■ **REQUIREMENTS**:
Echo the listing below from the line with "Click into the" up to and including the line with "coord(346,872)", leaving the pictures out of your answer.

[BEGIN PROVIDED RECORDS]

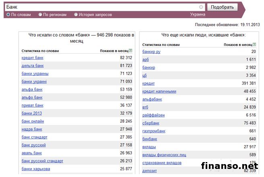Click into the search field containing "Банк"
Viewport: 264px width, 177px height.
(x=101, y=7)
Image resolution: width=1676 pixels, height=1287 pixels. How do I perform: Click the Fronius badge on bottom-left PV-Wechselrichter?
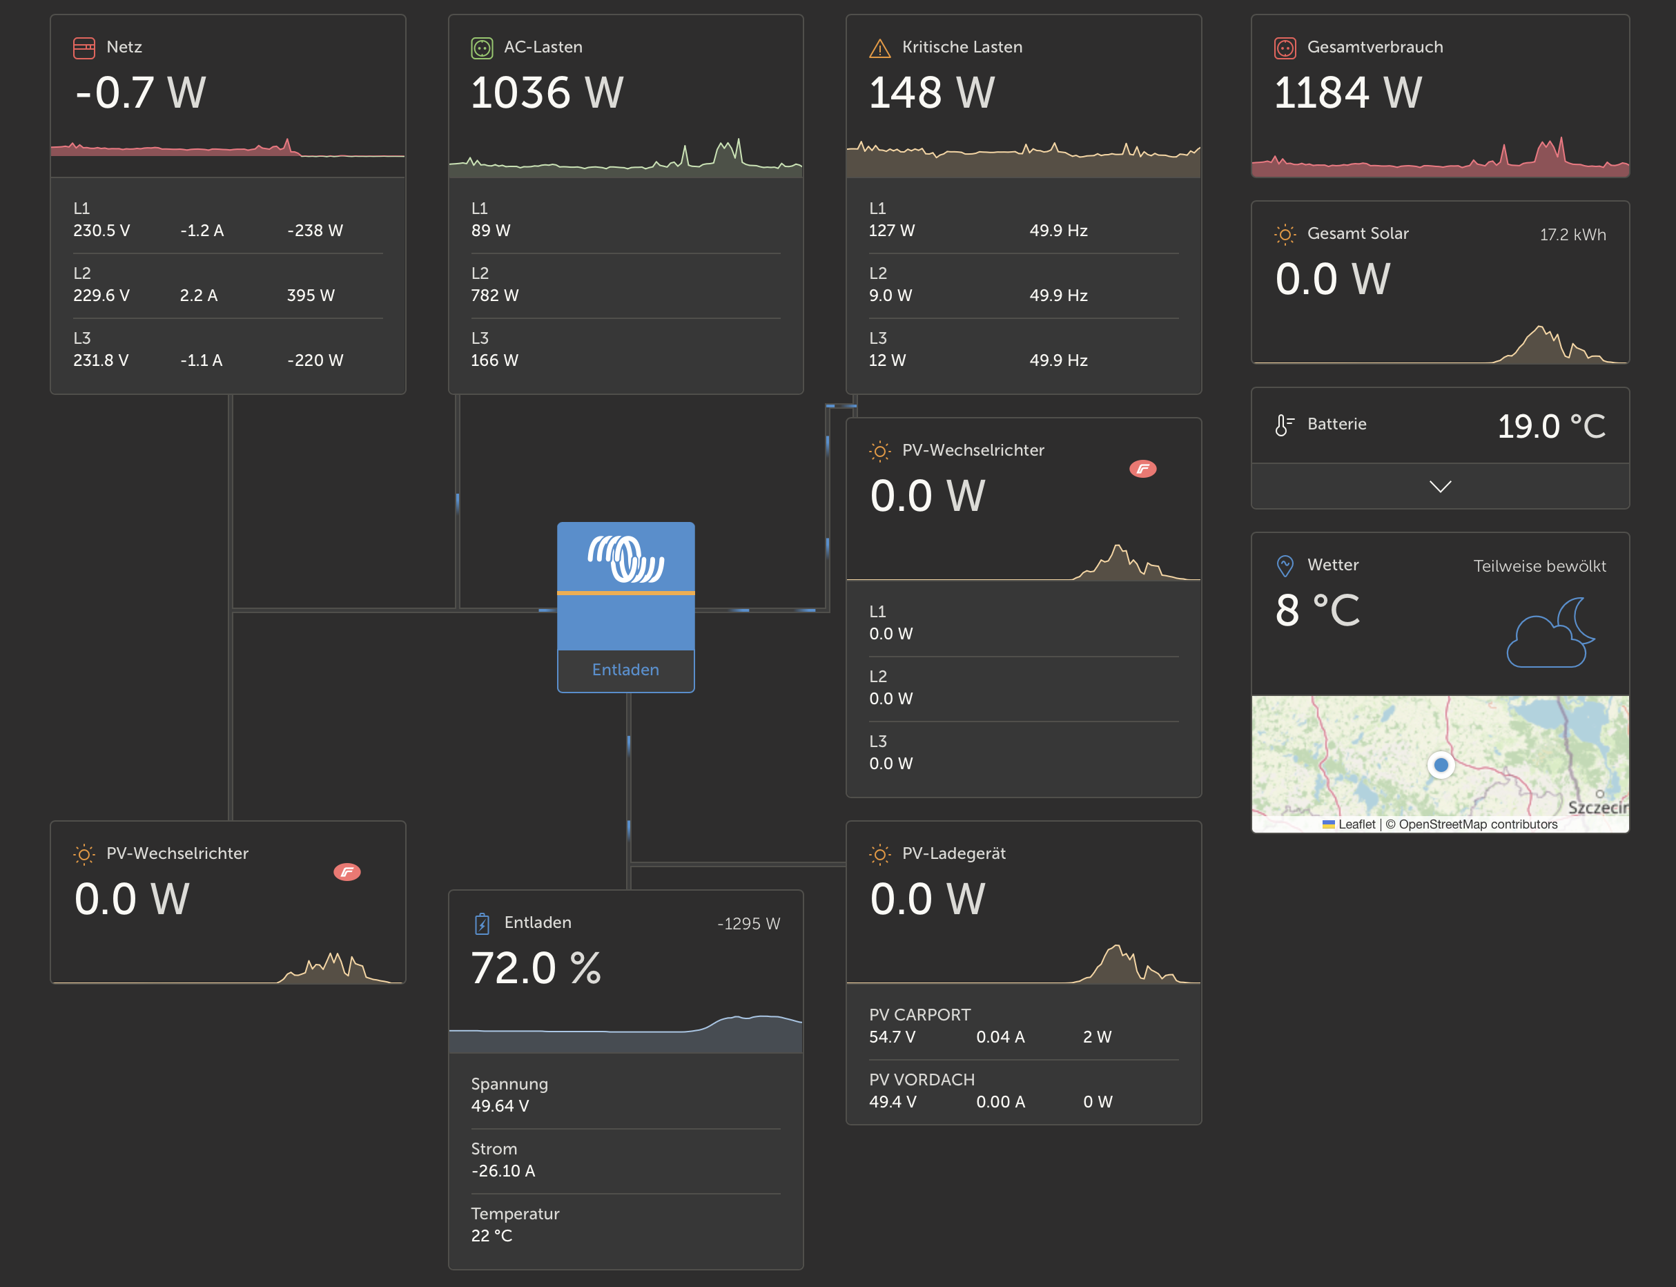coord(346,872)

[END PROVIDED RECORDS]
[BEGIN PROVIDED RECORDS]

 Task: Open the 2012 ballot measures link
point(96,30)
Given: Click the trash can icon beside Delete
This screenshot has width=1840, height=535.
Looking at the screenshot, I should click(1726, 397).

[END PROVIDED RECORDS]
[BEGIN PROVIDED RECORDS]

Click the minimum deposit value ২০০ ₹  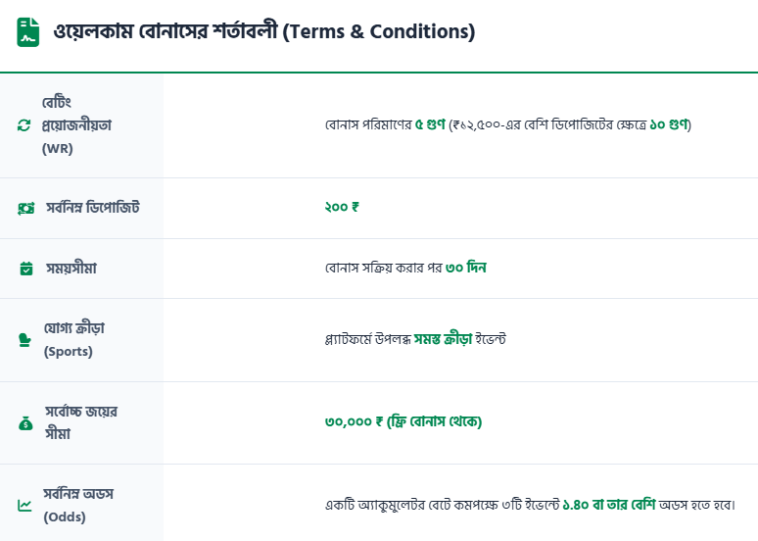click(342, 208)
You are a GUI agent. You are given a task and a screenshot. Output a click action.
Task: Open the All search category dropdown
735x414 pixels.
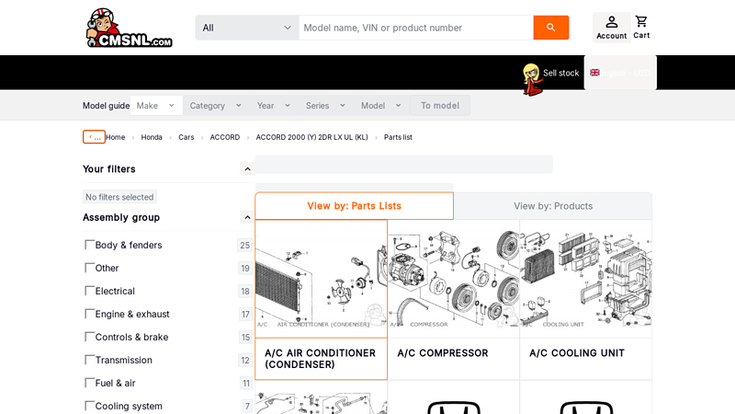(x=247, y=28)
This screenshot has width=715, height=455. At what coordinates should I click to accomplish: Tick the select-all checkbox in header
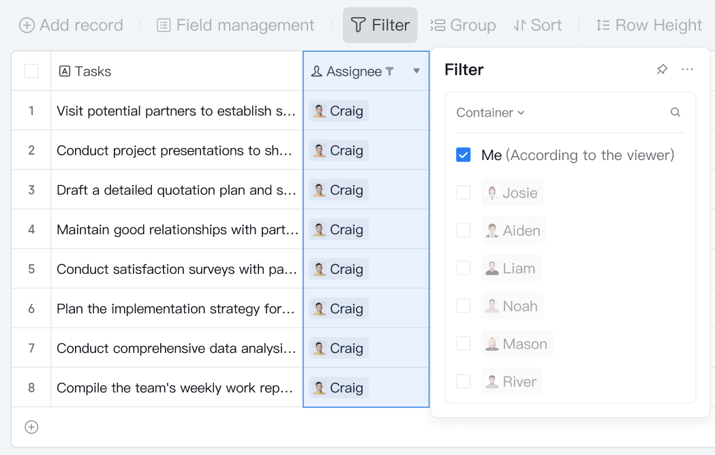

[END PROVIDED RECORDS]

■ **SOLUTION FOR THIS EXERCISE**:
Click into the search field containing "Банк"
Viewport: 264px width, 177px height.
(x=101, y=7)
Image resolution: width=1676 pixels, height=1287 pixels. How do I perform: Click the Fronius badge on bottom-left PV-Wechselrichter?
coord(346,872)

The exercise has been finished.